Even without lockdown, our reaction to COVID-19 would have damaged the economy
concerns around the negative economic effects of government action through lockdowns in Europe may have been exaggerated
Public behaviour in response to the pandemic would have negatively impacted the economy, even without a lockdown, finds new research from BI Norwegian Business School.
Associate Professor Leif Anders Thorsrud, and colleagues, analysed daily transaction and auction data from the Norwegian housing market and their findings suggest that concerns around the negative economic effects of government action through lockdowns in Europe may have been exaggerated. They looked into how market participants reacted to the news of COVID-19 before and after lockdown, and after partial re-opening of the economy, and found that half of the COVID-related price fall in the Norwegian housing market occurred before lockdown.
The price fall before lockdown means market participants reacted voluntarily to news of the pandemic well before government action forced them to do so. This indicates a voluntary behaviour effect before lockdown followed by an additional policy effect after lockdown. In fact, government action may have helped, rather than harmed, the economy by coordinating action and reducing uncertainty among market participants.

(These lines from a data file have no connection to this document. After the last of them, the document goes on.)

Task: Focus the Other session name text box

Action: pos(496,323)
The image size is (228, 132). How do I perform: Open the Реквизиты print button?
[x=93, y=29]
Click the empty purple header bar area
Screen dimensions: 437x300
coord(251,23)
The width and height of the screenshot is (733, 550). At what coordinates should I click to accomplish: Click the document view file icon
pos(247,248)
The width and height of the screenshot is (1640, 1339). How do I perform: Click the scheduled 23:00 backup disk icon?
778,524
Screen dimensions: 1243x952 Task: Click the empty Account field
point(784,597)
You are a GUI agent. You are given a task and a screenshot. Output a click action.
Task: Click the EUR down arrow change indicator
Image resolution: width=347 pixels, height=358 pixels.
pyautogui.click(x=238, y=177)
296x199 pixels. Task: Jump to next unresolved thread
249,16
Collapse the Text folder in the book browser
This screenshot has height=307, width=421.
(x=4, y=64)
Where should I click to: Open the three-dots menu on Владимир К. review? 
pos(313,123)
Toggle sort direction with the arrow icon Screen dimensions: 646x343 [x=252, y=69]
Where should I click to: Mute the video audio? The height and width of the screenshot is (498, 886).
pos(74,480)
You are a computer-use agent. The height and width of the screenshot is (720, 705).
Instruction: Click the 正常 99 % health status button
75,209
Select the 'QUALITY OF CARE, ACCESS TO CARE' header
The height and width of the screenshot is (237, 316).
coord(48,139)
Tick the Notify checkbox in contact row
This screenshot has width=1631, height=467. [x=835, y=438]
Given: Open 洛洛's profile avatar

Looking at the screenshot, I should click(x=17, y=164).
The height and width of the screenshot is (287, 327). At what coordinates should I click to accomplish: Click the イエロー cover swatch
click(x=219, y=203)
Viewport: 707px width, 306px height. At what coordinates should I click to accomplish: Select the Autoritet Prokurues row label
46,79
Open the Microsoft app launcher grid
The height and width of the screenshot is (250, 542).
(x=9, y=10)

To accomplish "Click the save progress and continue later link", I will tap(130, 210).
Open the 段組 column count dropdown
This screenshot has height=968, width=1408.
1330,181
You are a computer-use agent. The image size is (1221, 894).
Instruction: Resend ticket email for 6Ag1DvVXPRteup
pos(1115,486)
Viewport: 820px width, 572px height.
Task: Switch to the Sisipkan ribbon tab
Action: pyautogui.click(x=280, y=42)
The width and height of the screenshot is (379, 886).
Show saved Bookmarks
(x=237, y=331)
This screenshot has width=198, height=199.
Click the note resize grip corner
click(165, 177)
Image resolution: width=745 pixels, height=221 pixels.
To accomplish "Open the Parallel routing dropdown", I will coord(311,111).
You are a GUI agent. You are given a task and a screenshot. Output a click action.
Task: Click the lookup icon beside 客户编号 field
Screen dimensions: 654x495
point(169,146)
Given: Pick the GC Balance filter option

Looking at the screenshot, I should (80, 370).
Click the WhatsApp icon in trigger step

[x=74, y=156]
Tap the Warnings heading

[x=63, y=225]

Following lockdowns, the predominant view was that policy intervention adversely affected the economy. These results find that the economy would always have been adversely affected, even without change in policy, due to voluntary behaviour from the public.
Prof. Thorsrud says:
“The spread of COVID-19 in Norway and policy interventions is representative of much of Western Europe. In the days leading up to the lockdown, parents kept children home from school, refrained from usual leisure activities, and some companies asked employees to work from home. The Norwegian government then ordered a lockdown in March. Employees were ordered to work from home, schools were closed, and non-essential businesses were shut down. These actions are very similar to many European countries, including the UK. Thus, even if the Norwegian housing market is small in the world economy, it may still be useful as a market laboratory for studying effects of the pandemic and government policies.”
Also, although analysis focused on the housing market, the findings can be applied elsewhere as housing markets include components from other markets: A physical component in inspecting the house, a digital component of advertising online and virtual tours, a financial component, and a luxury component due to house quality and location signalling status. This makes the findings applicable for understanding developments in other markets in Norway and abroad.
These findings were published as a working paper by OsloMet Housing Lab.